"""

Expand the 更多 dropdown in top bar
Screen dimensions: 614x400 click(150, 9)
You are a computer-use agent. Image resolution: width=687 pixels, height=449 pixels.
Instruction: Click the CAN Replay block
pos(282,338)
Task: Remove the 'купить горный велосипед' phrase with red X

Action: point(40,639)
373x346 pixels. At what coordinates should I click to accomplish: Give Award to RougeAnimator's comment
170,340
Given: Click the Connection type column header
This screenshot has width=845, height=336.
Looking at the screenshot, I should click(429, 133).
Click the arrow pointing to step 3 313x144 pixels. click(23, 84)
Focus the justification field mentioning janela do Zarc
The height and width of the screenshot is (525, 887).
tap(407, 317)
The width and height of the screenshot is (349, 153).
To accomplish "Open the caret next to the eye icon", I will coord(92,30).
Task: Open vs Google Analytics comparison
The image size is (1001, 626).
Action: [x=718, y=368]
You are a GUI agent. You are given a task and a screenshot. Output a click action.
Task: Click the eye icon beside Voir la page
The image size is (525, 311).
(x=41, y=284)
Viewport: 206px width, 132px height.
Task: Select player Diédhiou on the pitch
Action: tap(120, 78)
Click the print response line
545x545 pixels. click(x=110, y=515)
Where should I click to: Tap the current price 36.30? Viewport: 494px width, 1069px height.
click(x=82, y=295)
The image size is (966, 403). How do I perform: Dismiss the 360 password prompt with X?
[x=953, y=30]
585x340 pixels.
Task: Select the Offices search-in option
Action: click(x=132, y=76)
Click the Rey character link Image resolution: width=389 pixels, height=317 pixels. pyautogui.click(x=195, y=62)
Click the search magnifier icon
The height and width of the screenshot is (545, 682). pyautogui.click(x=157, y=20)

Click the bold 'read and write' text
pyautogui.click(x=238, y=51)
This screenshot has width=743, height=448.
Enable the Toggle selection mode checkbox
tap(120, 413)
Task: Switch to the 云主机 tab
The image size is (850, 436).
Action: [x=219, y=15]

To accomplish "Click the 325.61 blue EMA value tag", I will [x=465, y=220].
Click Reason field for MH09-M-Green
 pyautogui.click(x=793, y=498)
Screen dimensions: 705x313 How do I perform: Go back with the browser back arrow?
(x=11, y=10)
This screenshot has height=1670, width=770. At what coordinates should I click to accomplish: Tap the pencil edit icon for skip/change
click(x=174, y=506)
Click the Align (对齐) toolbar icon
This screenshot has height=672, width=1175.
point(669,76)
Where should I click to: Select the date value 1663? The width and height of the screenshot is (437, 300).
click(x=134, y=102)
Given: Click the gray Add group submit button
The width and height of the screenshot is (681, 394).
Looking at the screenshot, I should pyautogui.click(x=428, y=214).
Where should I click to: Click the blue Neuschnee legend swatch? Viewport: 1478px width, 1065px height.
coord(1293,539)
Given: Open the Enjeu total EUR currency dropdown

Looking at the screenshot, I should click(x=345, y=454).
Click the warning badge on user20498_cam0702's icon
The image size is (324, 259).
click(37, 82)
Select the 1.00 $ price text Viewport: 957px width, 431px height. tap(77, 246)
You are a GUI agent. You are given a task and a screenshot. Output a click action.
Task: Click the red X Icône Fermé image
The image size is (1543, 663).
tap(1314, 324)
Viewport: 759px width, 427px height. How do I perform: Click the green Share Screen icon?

"""

Brief:
Please show every line of the records that holds the word "will".

Exercise output:
To accomplish "Open the caret next to the eye icon", I will coord(92,30).
To accomplish "Click the 325.61 blue EMA value tag", I will [x=465, y=220].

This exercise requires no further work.